President Bola Tinubu will reshuffle his cabinet, his spokesperson, Bayo Onanuga and the Senior Special Assistant to the President on Digital/New Media, Mr. O’Tega Ogra, have said.
The duo who addressed the media on Wednesday, did not, however, say when and those to be affected in the reshuffling of the cabinet.
The GUARDIAN reports that those to be likely affected include Chief of Staff, Femi Gbajabiamila who may be replaced with former Minister of Works, Babtunde Fashola.
Onanuga said the reshuffling of the cabinet.will be carried out after a report of the individual I assessed, adding that it would be based on the empirical evidence from performance reports the President has received in the past months.
According to The Guardian reports, the Ministry of Humanitarian Affairs and Disaster Management and others would be scrapped while others would be split.
The ministers likely to be removed according to the reports, are Communications, Innovation and Digital Economy, Bosun Tijani; Environment and Ecological Management, Ishahk Salaco; budget and economic Planning, Atiku bagudu; Industry, Trade and Investment, doris Anite; Interior, Olubunmi Tunji-Ojo, among others.
He said although there is no stated time for the impending reshuffle, the president has “expressed his desire” to do it. Let me tell you, I don’t have any timeline. The President has expressed his desire to reshuffle his cabinet, and he will do it.

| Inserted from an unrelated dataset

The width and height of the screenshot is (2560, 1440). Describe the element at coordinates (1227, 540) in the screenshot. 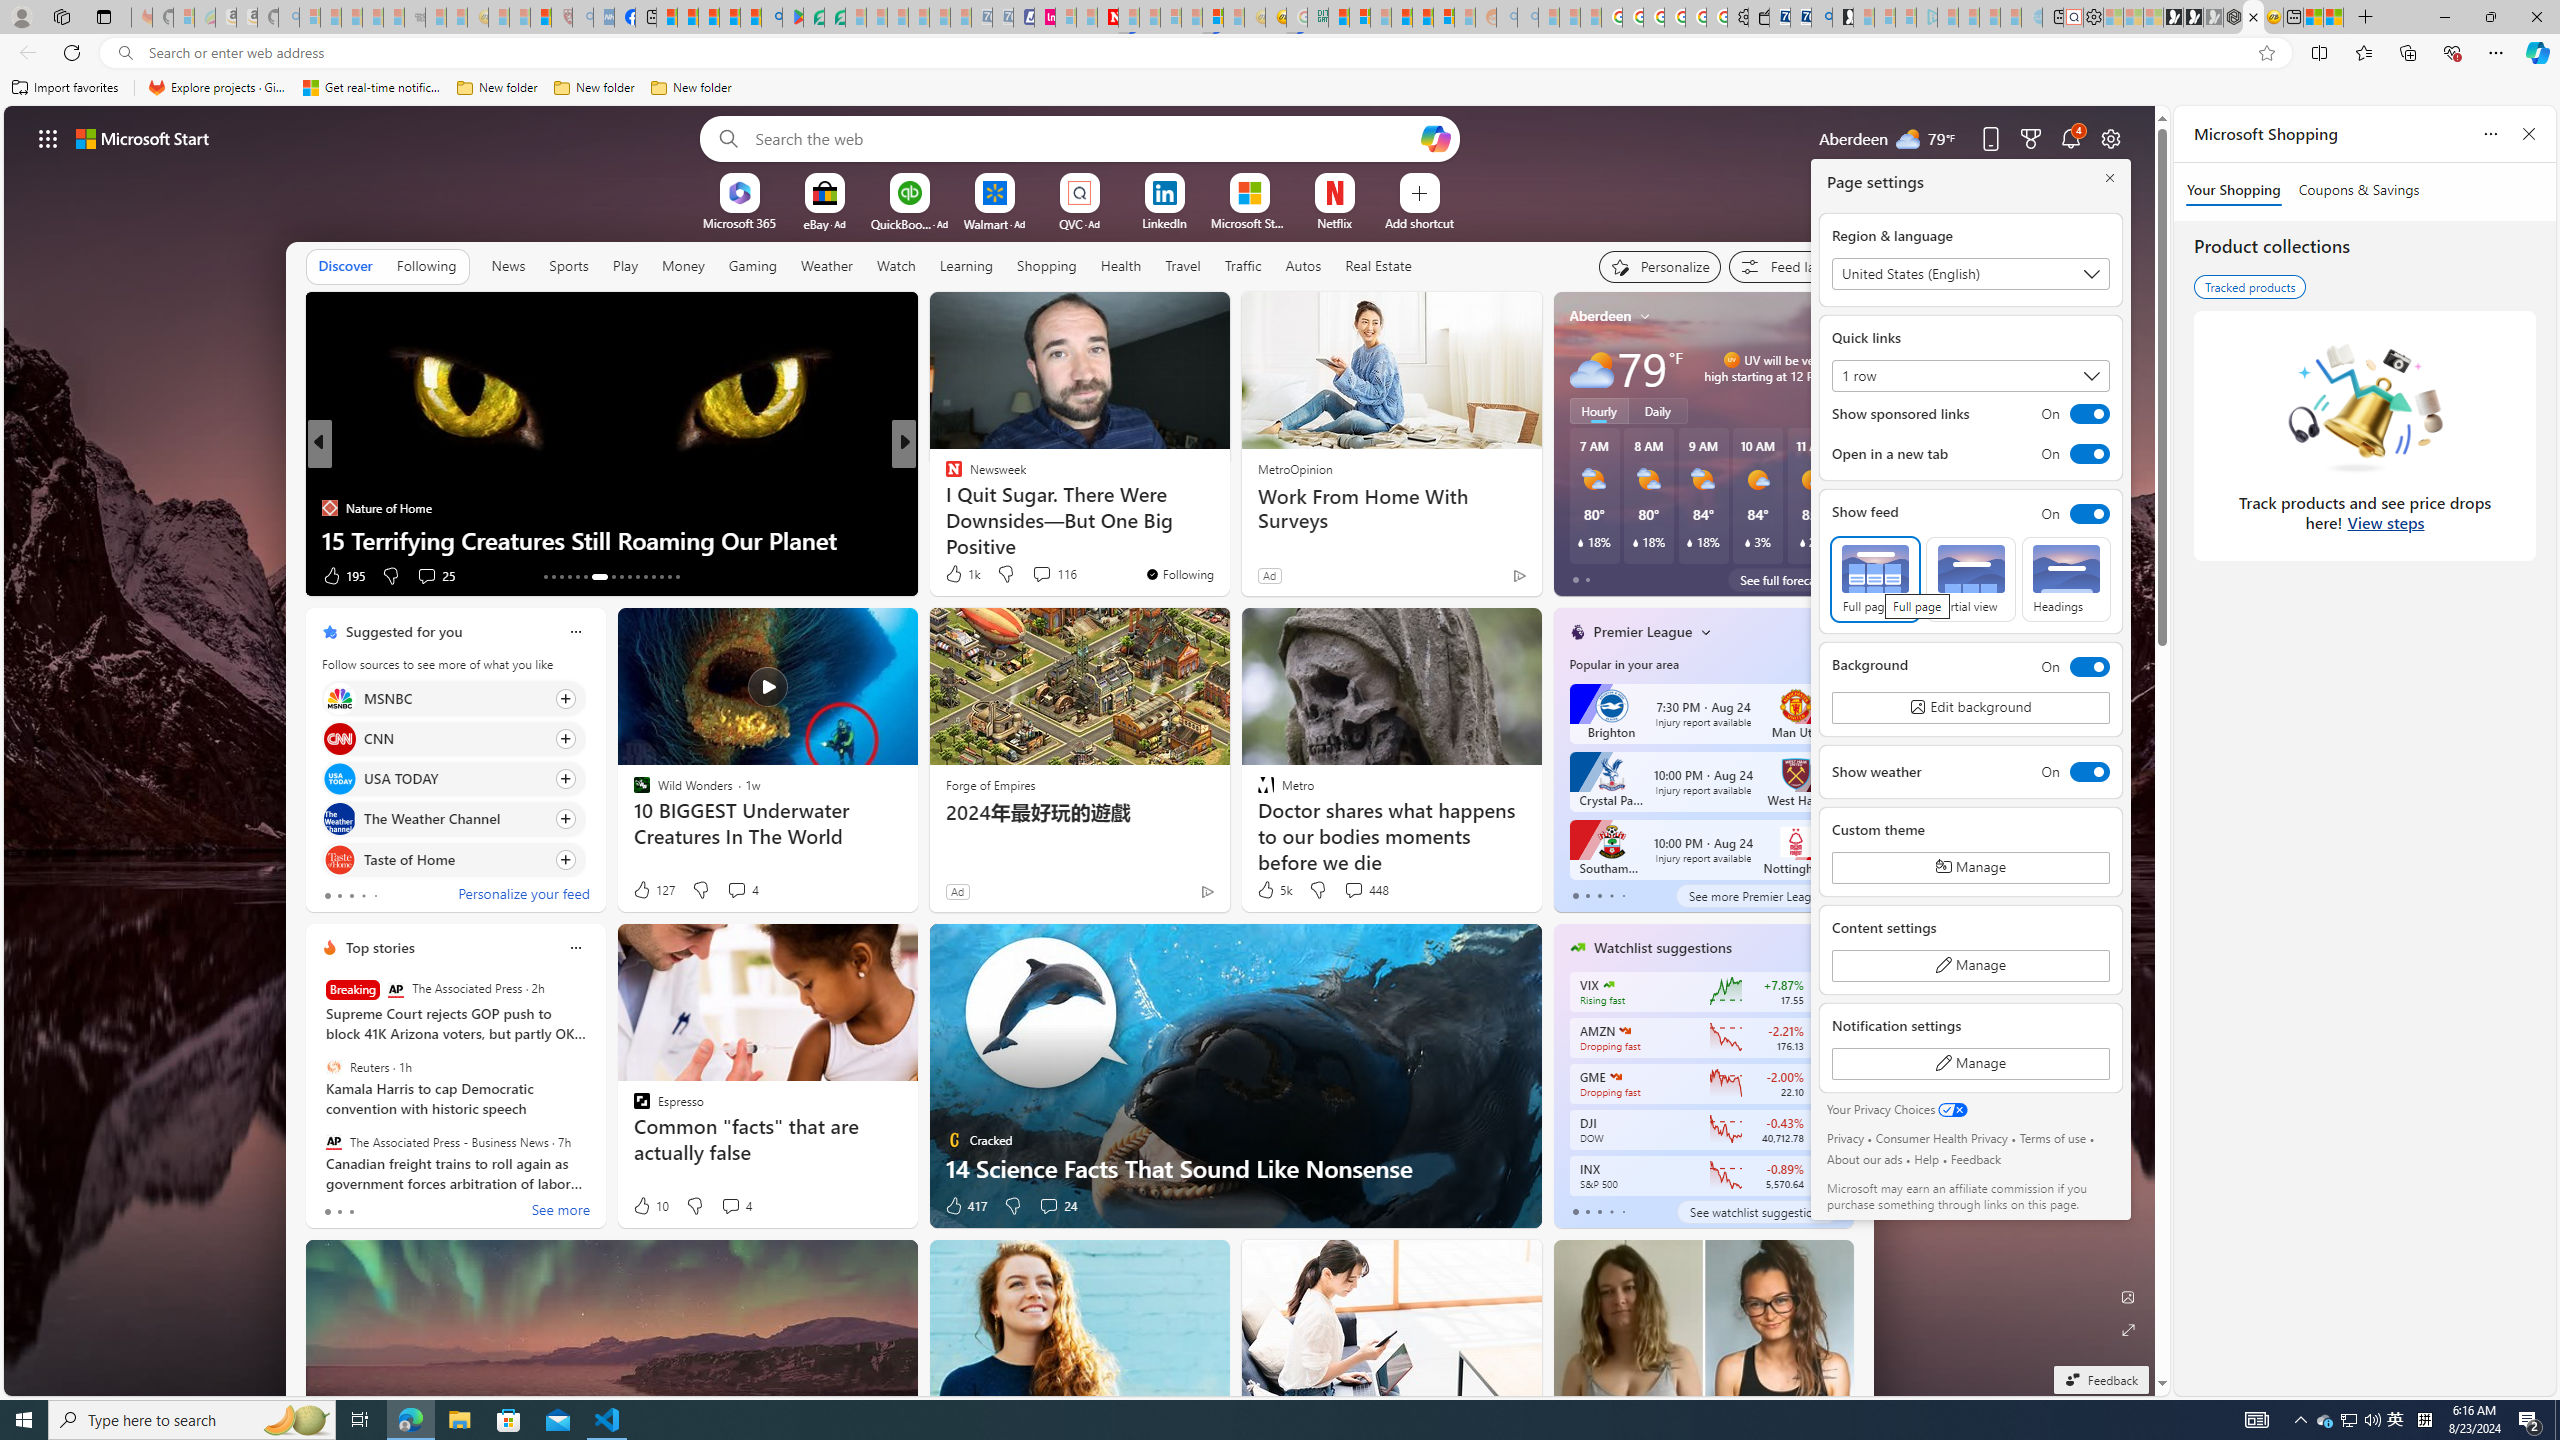

I see `The Best Time to Go to Bed According to Your Age` at that location.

“I don’t know whether he’s going to do it before October 1, but he will surely do it. So that’s what I will say. He has not given us any timeline when he wants to do it, but he will do it. He has expressed his plan that he wants to do it.”
Mr. Ogra said the reports presented by the Special Adviser to the President on Policy Coordination, Hadiza Bala-Usman. Bala-Usman also heads the Central Delivery Coordination Unit and would determine who among the ministers would stay or leave the cabinet.

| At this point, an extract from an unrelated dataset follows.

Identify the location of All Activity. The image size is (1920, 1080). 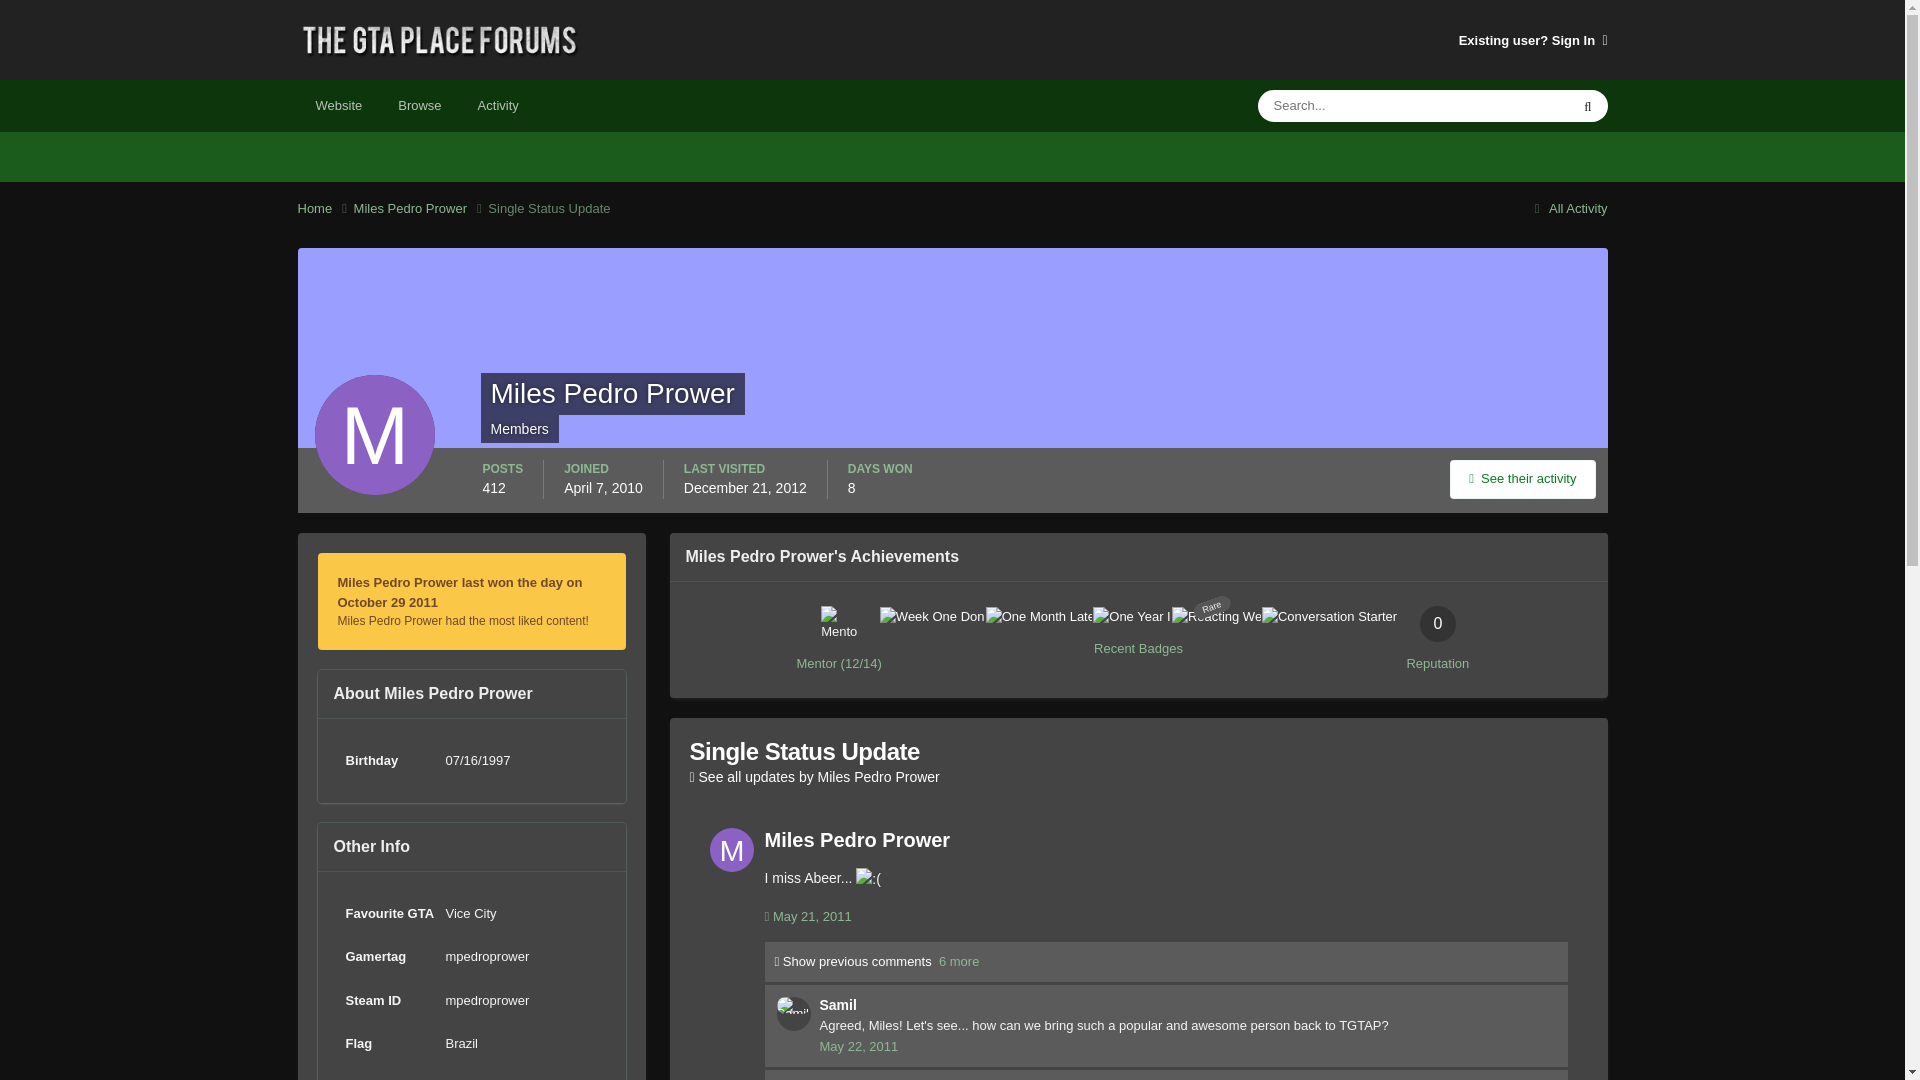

“The President had said when he was speaking at the retreat for the ministers that they were going to have periodic reviews and the decisions that are extracted from these reviews will be used to make that final decision.
“I know he has gotten a couple of reports, and as Mr. Onanuga said, when he is ready to do that, he will.”
Tinubu has been facing increasing pressure from within and outside his party, the All Progressives Congress, to sack underperforming ministers in his cabinet.
It would be recalled that ten months ago, warned against underperformance about 10 months ago, the cabinet remained largely intact, save for the suspension of Dr. Betta Edu, the Minister of Humanitarian Affairs and Poverty Alleviation.
After a three-day retreat for cabinet members and presidential aides, Tinubu set up a Central Delivery Coordination Unit headed by Mrs. Hadiza Bala-Usman, that would measure the performance of ministers and other top government officials.
The president said their performance would determine who would leave or remain.
“If you are performing, there is nothing to fear. If you miss the objective, we’ll review it. If no performance, you leave us. No one is an island and the buck stops on my desk,” the President told participants.”